For the rest - yes. The problem is you go to these places and you typically find something slightly different than what people would suggest would be there. A good example, I spent a good portion of my 30's in mystic faternities and noticed in most of the orders it was people over 50, with one of the Crowley related orders it seemed like personality had self-selected for a way of thinking where I was tangentially appreciated but it was understood that I didn't fit in. Before that my primary music passions, ie. drum n bass and similar genres, were something you could take part in if you were going to raves and particularly producing - I found producing much more interesting than dj'ing but that comes with the caveat that unless you're out playing live your almost undiscoverable. I did get out with friends to a lot of house parties in my early to mid 20's, my friends tended to drag me out to the down town club district in my mid to late 20's but that obviously was a low-trust landscape, as my friends moved a couple hours away I'd go where they were at and what seemed to reliably happen is they never had anyone in their circles I'd date and the few girls who I was really interested in, literally, I met one maybe every four or five years in total.

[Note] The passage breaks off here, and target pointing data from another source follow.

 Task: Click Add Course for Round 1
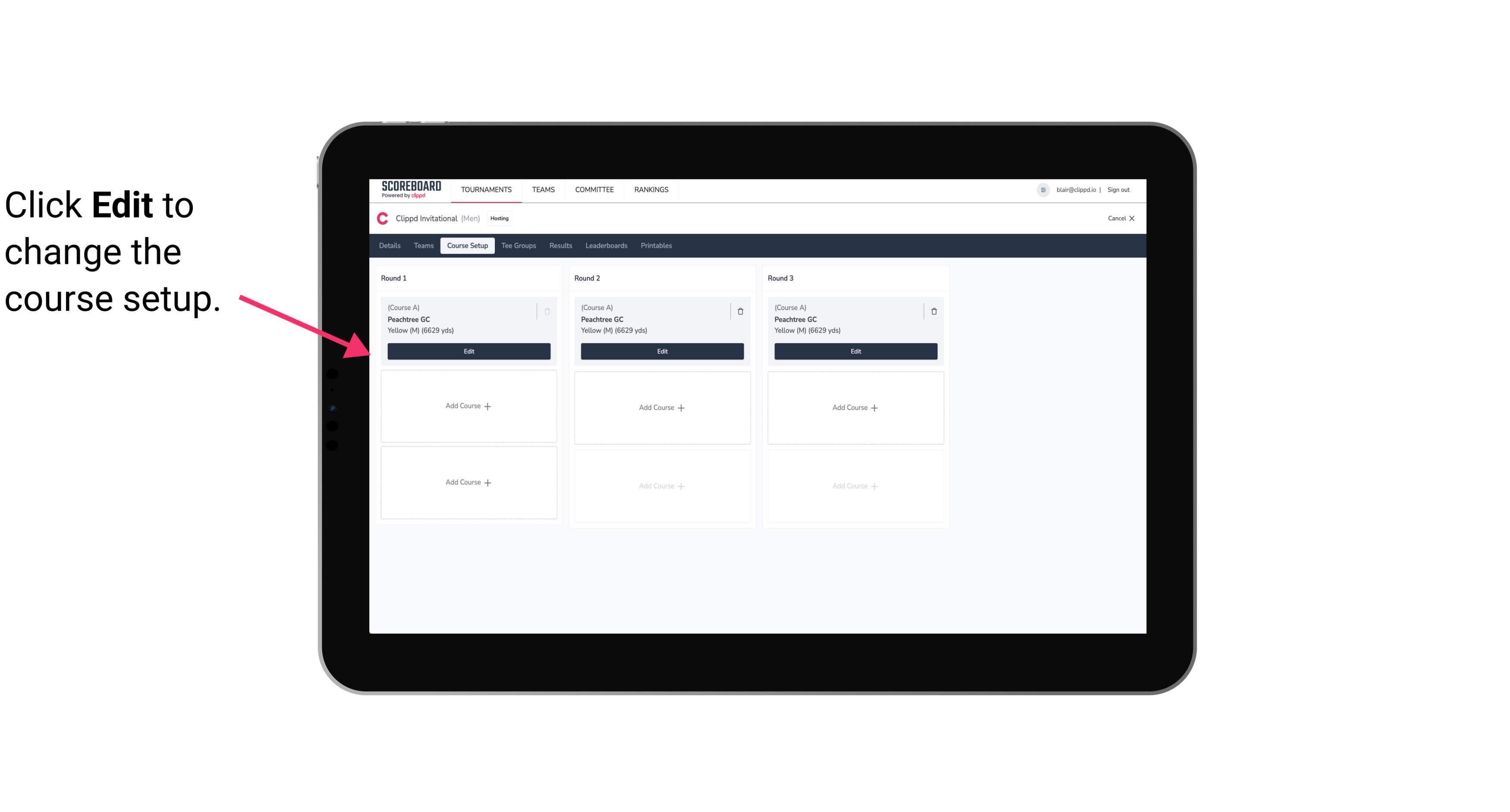pos(468,406)
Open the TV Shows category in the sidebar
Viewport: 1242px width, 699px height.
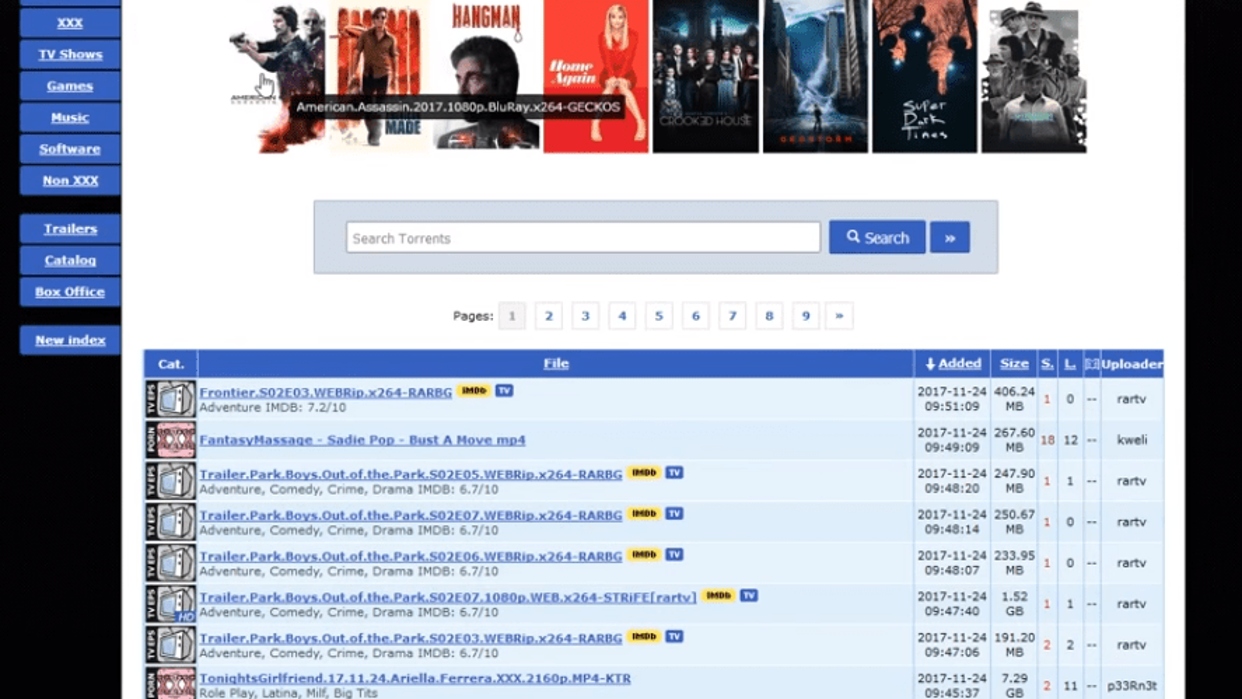pyautogui.click(x=70, y=54)
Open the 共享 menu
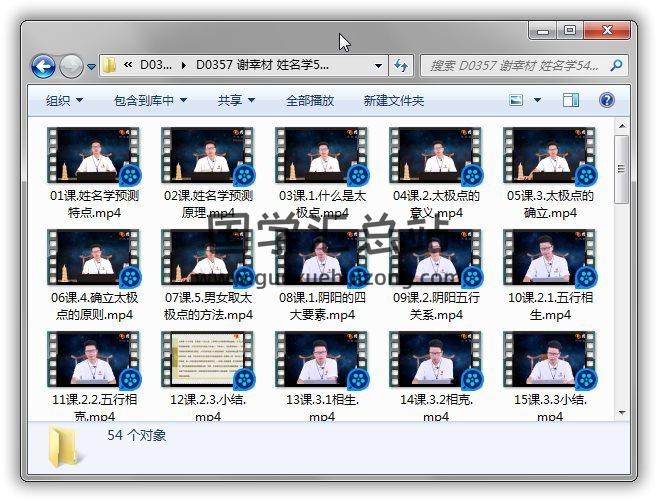The width and height of the screenshot is (658, 502). (x=236, y=101)
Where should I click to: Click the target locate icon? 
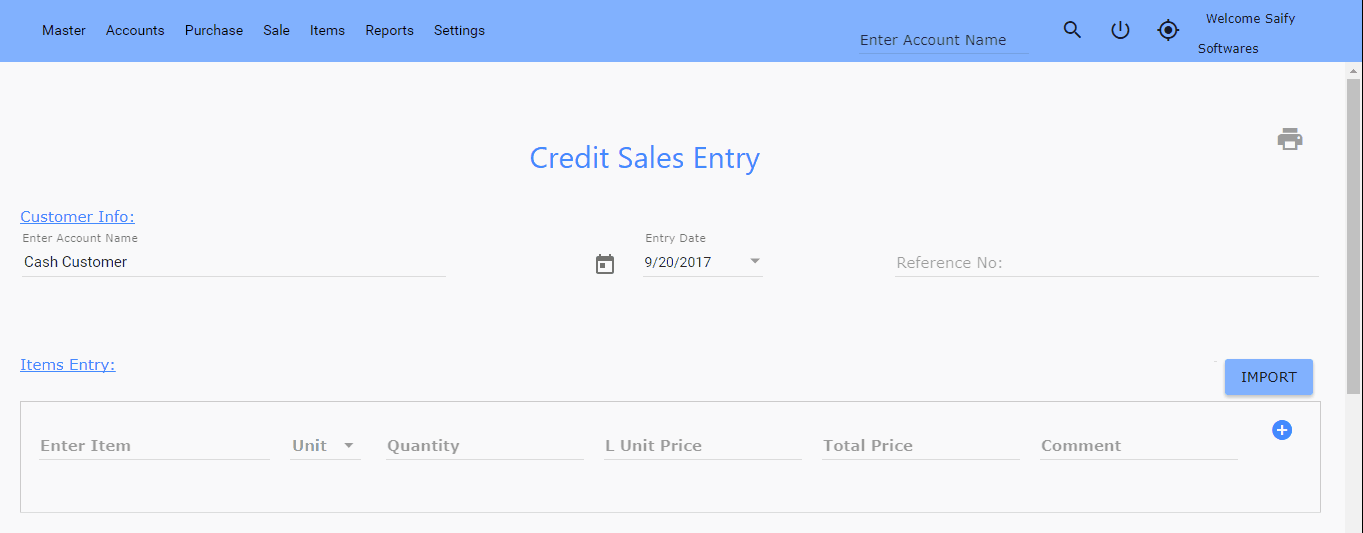[1168, 30]
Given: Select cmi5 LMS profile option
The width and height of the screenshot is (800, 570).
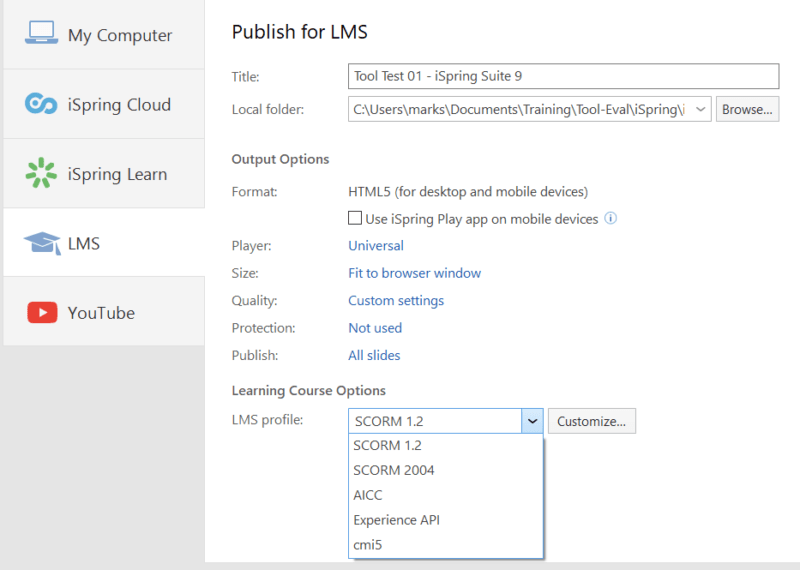Looking at the screenshot, I should [x=367, y=545].
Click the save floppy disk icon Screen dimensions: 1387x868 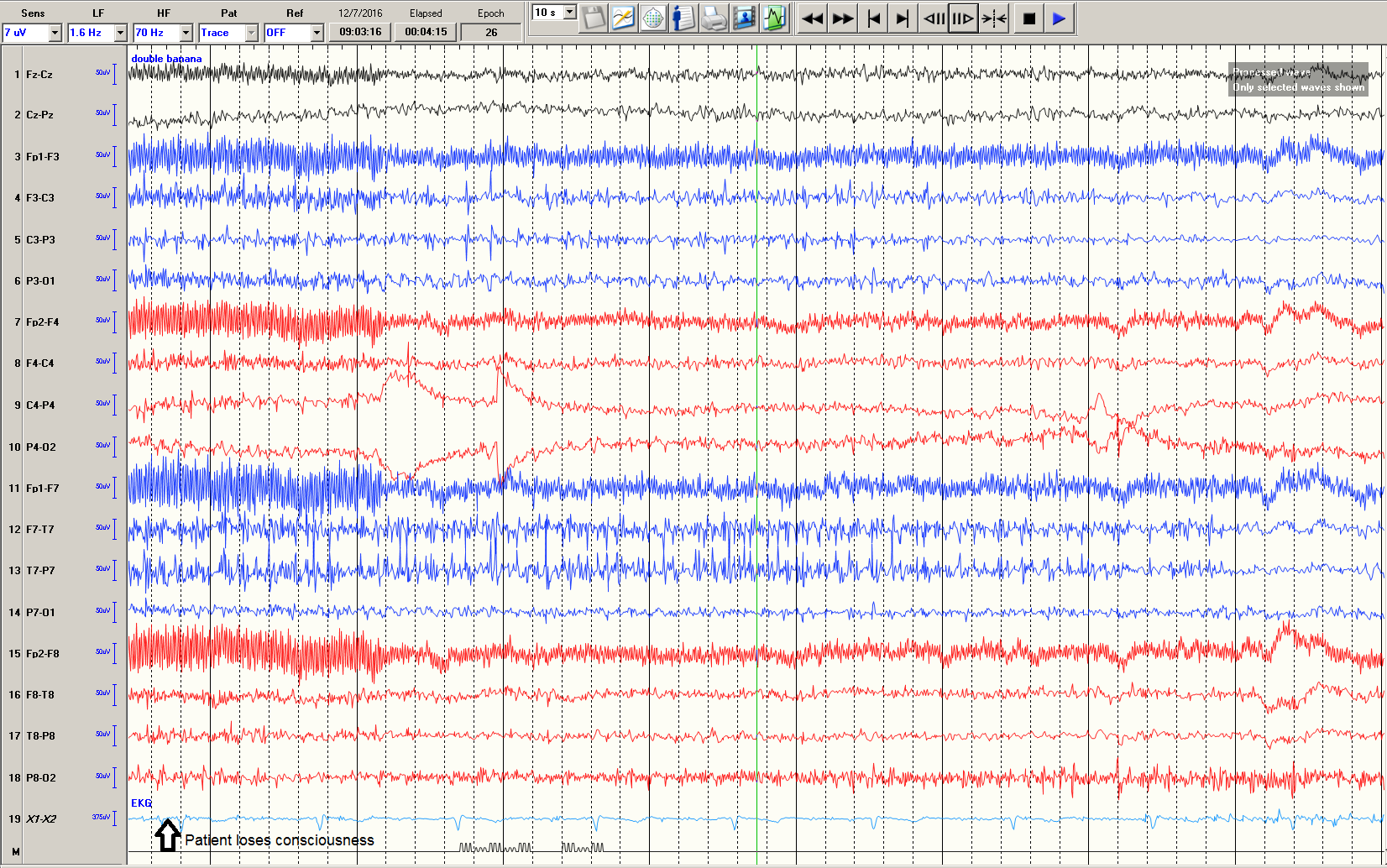pos(593,18)
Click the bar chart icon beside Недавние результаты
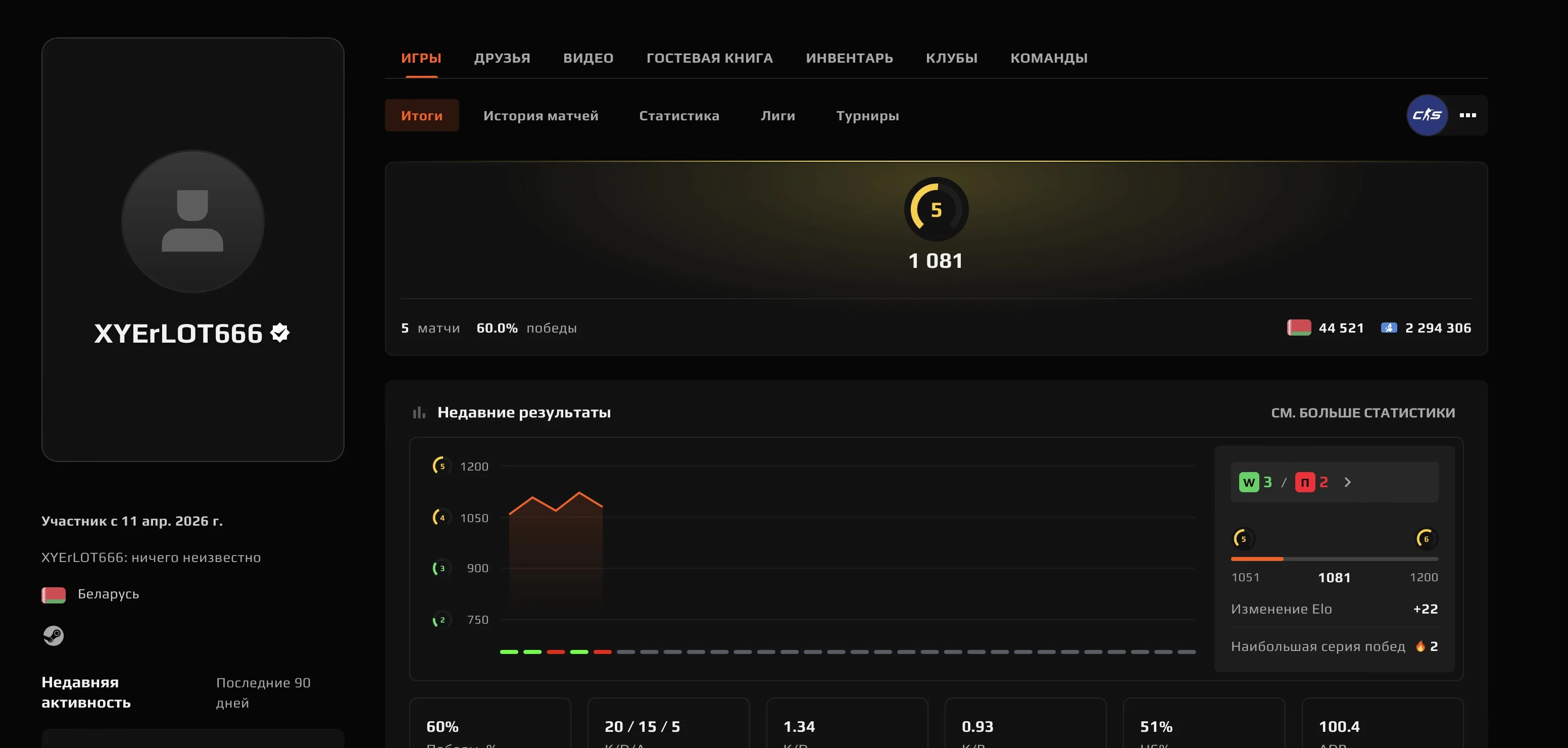1568x748 pixels. coord(419,413)
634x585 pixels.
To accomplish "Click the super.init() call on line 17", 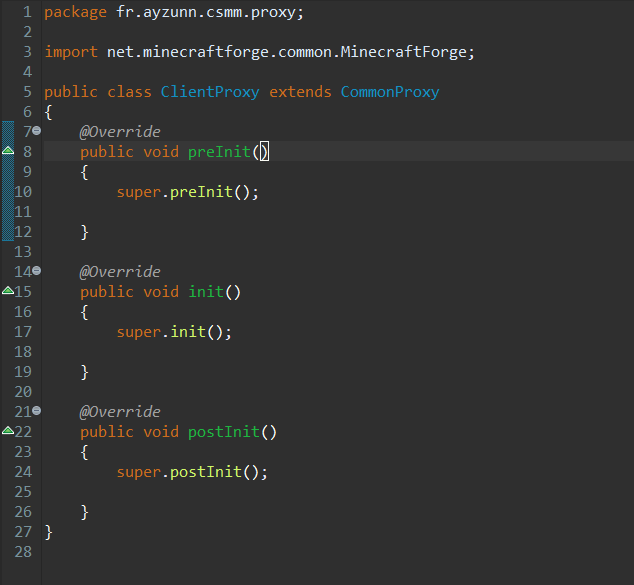I will pos(174,331).
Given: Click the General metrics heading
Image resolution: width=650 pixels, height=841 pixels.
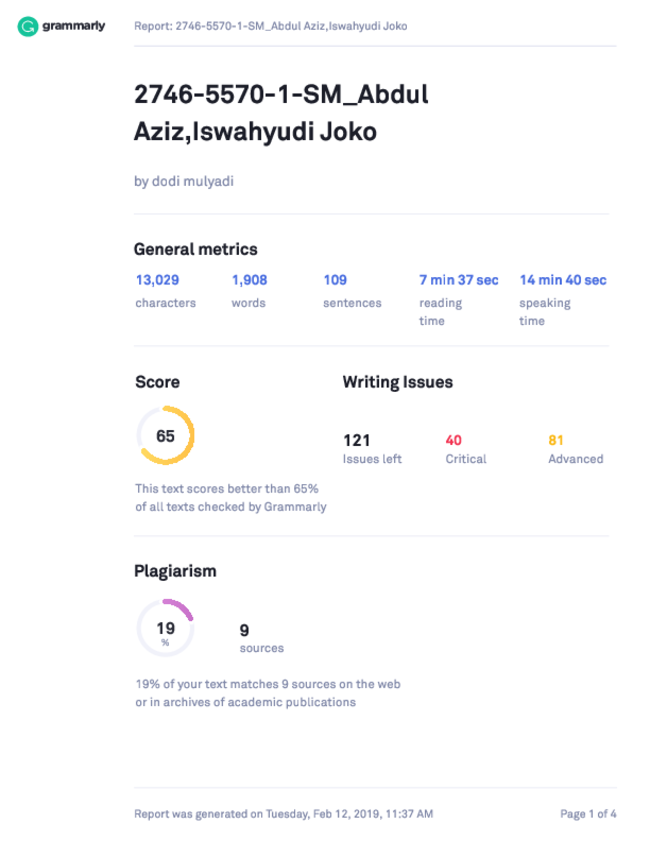Looking at the screenshot, I should point(196,249).
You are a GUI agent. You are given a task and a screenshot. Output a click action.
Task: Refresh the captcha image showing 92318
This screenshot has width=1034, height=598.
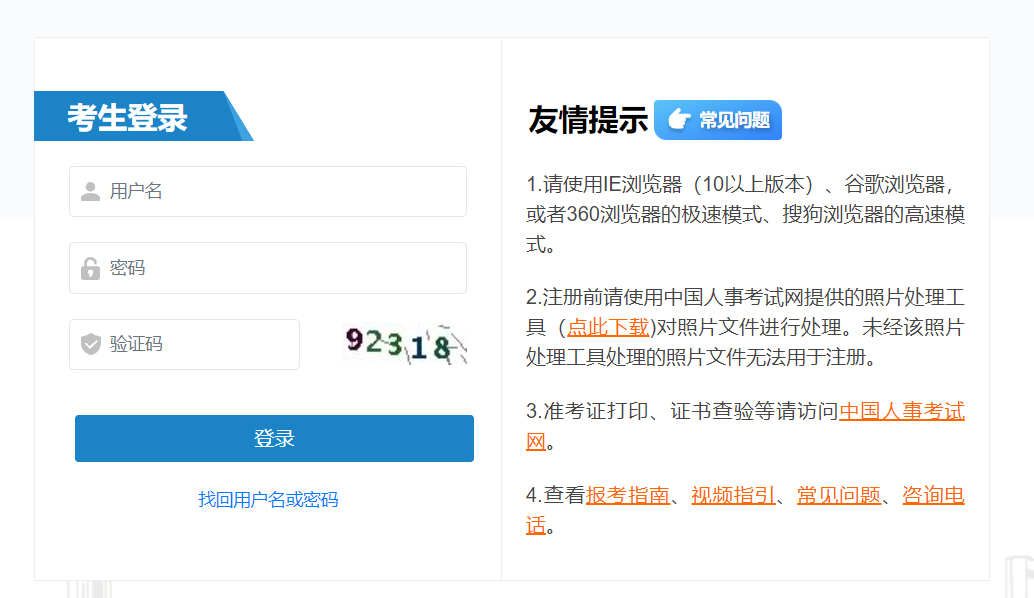[405, 344]
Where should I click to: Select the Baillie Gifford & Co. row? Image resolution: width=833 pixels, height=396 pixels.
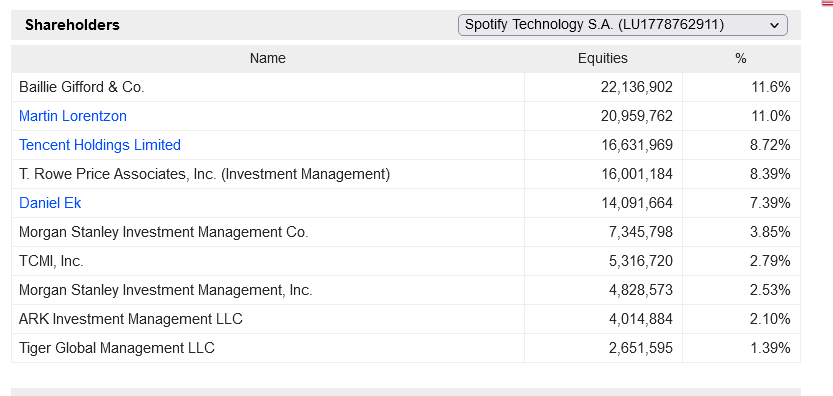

I'd agree with any assertion that I've been selective, on one hand it's trust issues and on the other it's been - however one might phrase it - 'having a soul' (I hesitate to use that phrase because it comes with its own baggage), someone whose really interested and curious about life, big questions, what's going on around her, seems unfortunately rare and repressed. If I've been picky it's mostly revolved around my deep sense of alienness, not fitting in, meeting very few people whose emotional structure seemed to be built similarly, and without the ability to flow with people or have things automatically click at that level there's little in the way of looks or anything else that can make up the difference. I've heard enough people these days say that the contents of the last sentence, ie. trying to find someone who can 'see' and appreciate you, is way over the top and most people settle for much less - that may very well be the case, just that I don't like the outcomes of that at all (it becomes something like dutifully throwing yourself under the bus for nature rather than caring about your own growth, health, or happiness).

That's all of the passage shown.